We interleave explanation, commented code, plots, interpretations, extension questions, and real-life context.

1.1 2. Key Concepts for Confidence Intervals

Confidence intervals (CIs) combine sample information with probability theory to quantify uncertainty about a population parameter. Below are the key building blocks:


1.1.1 Point Estimate

  • Definition: A single best guess of a population parameter, computed from sample data.
  • Examples:
    • Mean engagement time: mean(x)
    • Proportion of successful sign-ups: sum(success)/n

The point estimate is the center of the CI.


1.1.2 Standard Error (SE)

  • Definition: The estimated standard deviation of the estimator.
  • Formula (for the sample mean):
    \[ SE = \frac{s}{\sqrt{n}} \]
  • Example: If sd(x) = 1.5 and n = 100, then
    \[ SE = 1.5/\sqrt{100} = 0.15 \]

The SE shrinks as sample size increases, yielding tighter CIs.


1.1.3 Confidence Level

  • Definition: The long-run probability that the CI covers the true parameter.
  • Common choices: 90%, 95%, 99%.
  • Interpretation: A 95% CI does not mean 95% of your data are inside the interval; rather, if you repeated the sampling many times, about 95% of such intervals would capture the true mean.

1.1.4 Margin of Error (MoE)

  • Definition: The extra width added to the point estimate to build the CI.
  • Formula:
    \[ \text{MoE} = t^* \times SE \quad \text{or} \quad z^* \times SE \]
  • Example: For a 95% CI with SE = 0.15 and t* ≈ 1.984,
    \[ \text{MoE} = 1.984 \times 0.15 ≈ 0.30 \]

1.1.5 Rule of Thumb

  • Higher confidence level → wider interval. (More conservative, less risk of missing the truth.)
  • Lower confidence level → narrower interval. (More precise, but riskier.)

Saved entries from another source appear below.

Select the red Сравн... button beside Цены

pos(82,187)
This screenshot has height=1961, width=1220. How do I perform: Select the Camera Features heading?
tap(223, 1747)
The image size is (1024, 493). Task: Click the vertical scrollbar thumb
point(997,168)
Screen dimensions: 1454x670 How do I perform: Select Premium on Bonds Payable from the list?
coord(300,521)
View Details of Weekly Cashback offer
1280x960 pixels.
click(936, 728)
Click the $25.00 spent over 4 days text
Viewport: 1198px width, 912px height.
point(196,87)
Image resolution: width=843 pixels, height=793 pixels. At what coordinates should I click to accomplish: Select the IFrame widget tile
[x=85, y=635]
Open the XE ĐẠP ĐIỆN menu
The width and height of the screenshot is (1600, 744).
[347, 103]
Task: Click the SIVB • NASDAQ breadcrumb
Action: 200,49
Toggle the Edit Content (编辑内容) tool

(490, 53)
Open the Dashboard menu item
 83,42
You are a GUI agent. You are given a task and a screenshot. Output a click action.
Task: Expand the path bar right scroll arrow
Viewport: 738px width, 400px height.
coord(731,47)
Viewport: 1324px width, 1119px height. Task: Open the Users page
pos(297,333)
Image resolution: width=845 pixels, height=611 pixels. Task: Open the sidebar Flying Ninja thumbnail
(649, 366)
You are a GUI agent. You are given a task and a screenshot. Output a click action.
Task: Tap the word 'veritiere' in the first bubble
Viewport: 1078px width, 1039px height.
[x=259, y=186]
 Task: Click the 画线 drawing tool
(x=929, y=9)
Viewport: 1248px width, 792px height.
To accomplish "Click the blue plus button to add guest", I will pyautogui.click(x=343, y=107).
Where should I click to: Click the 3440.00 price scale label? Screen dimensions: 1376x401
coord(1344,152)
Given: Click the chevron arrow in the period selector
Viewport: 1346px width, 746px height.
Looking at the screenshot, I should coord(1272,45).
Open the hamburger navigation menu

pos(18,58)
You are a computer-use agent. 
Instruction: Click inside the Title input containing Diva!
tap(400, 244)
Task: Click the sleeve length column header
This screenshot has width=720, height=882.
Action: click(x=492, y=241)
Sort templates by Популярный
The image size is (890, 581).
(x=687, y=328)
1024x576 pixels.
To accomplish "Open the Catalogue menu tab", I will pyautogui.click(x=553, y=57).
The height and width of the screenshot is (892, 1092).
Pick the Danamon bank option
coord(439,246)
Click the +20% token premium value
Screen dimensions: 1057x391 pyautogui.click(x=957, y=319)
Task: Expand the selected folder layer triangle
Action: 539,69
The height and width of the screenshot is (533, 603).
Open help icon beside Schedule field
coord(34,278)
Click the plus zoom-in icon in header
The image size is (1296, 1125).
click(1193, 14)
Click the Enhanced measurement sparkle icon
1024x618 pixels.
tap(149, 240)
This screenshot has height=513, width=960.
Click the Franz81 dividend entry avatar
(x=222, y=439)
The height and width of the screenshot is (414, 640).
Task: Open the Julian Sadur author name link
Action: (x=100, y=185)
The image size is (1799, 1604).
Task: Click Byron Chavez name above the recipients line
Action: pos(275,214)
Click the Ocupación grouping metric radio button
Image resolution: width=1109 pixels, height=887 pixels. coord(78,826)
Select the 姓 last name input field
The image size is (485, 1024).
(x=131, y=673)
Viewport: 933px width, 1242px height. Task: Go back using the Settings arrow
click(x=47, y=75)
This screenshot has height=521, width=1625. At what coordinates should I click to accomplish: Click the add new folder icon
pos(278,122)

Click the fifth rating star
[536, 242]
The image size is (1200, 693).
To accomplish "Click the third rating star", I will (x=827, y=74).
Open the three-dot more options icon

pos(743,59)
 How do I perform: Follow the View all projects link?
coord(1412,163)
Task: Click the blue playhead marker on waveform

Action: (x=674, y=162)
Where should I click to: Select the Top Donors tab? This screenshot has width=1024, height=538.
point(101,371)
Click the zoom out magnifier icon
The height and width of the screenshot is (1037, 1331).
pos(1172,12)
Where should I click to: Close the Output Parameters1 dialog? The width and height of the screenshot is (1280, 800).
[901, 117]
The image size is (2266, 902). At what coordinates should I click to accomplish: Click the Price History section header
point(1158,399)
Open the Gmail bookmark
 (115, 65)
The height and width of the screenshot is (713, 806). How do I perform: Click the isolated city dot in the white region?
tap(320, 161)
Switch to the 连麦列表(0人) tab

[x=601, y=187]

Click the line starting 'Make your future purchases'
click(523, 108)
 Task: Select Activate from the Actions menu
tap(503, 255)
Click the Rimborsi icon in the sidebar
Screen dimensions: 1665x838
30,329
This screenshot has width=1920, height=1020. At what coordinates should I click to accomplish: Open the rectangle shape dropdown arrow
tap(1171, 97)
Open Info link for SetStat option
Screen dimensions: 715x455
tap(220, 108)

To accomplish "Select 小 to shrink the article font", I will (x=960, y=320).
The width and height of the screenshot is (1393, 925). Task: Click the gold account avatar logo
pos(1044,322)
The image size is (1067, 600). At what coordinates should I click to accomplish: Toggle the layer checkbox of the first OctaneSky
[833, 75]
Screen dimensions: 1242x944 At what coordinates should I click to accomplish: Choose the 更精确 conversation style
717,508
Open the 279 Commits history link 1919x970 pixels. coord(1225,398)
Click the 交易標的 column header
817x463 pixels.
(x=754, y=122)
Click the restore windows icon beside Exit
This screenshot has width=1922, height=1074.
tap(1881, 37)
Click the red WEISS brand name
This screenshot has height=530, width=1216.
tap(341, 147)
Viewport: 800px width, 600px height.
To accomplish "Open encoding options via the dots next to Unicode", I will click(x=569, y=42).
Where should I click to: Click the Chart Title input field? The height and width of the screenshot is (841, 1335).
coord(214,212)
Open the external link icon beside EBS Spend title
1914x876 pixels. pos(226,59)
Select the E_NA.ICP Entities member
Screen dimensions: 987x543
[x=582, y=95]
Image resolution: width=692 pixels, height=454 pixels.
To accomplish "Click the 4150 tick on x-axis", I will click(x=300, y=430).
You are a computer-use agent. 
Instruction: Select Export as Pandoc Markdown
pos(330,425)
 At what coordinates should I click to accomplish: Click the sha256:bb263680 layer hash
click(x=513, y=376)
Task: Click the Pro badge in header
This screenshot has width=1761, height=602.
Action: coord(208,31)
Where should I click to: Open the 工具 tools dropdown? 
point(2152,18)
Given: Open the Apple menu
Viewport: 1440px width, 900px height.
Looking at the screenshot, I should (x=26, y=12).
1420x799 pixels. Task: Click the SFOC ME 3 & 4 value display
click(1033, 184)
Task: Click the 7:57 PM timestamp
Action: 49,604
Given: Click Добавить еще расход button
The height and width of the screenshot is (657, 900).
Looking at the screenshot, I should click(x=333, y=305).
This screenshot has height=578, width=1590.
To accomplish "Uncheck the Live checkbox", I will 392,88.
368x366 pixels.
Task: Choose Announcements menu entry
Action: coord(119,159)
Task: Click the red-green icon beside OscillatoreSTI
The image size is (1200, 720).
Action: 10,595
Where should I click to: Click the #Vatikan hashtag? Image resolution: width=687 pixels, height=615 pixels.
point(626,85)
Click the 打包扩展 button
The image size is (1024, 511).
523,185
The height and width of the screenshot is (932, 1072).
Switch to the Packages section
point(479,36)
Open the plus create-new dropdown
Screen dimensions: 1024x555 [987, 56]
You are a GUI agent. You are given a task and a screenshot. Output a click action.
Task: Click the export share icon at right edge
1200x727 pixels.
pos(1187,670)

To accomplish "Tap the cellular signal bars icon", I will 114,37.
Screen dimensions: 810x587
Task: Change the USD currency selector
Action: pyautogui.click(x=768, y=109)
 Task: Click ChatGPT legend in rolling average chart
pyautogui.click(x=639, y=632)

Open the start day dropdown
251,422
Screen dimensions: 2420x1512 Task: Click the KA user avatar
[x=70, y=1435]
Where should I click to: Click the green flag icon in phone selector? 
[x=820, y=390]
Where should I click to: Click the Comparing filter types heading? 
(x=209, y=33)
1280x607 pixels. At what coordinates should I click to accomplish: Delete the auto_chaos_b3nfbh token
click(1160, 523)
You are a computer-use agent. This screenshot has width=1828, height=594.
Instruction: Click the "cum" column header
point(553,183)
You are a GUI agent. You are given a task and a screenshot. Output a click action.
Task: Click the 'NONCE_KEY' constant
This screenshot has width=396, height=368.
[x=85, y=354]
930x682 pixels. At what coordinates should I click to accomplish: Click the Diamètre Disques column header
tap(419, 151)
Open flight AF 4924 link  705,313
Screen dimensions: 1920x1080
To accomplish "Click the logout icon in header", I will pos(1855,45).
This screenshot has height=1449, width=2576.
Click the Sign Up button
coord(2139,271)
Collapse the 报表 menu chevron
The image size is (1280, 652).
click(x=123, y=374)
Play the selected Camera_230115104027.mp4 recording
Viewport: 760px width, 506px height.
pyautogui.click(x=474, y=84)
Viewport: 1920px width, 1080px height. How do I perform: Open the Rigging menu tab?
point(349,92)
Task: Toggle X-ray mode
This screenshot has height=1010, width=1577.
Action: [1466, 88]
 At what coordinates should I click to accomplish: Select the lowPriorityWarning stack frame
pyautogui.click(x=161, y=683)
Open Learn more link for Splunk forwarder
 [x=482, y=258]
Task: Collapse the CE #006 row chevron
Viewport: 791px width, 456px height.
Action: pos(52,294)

Quick Illustration (95% vs 99% CI):

set.seed(1)
x <- rnorm(50, mean = 10, sd = 2)

ci_95 <- t.test(x, conf.level = 0.95)$conf.int
ci_99 <- t.test(x, conf.level = 0.99)$conf.int

data.frame(
  CI_Level = c("95%", "99%"),
  Lower = c(ci_95[1], ci_99[1]),
  Upper = c(ci_95[2], ci_99[2])
)
library(tidyverse)
library(scales)
# Optional utilities (uncomment to use)
# install.packages("car")
# library(car)

2 Use Case 1 — One-Sample Mean CI (Engagement Time)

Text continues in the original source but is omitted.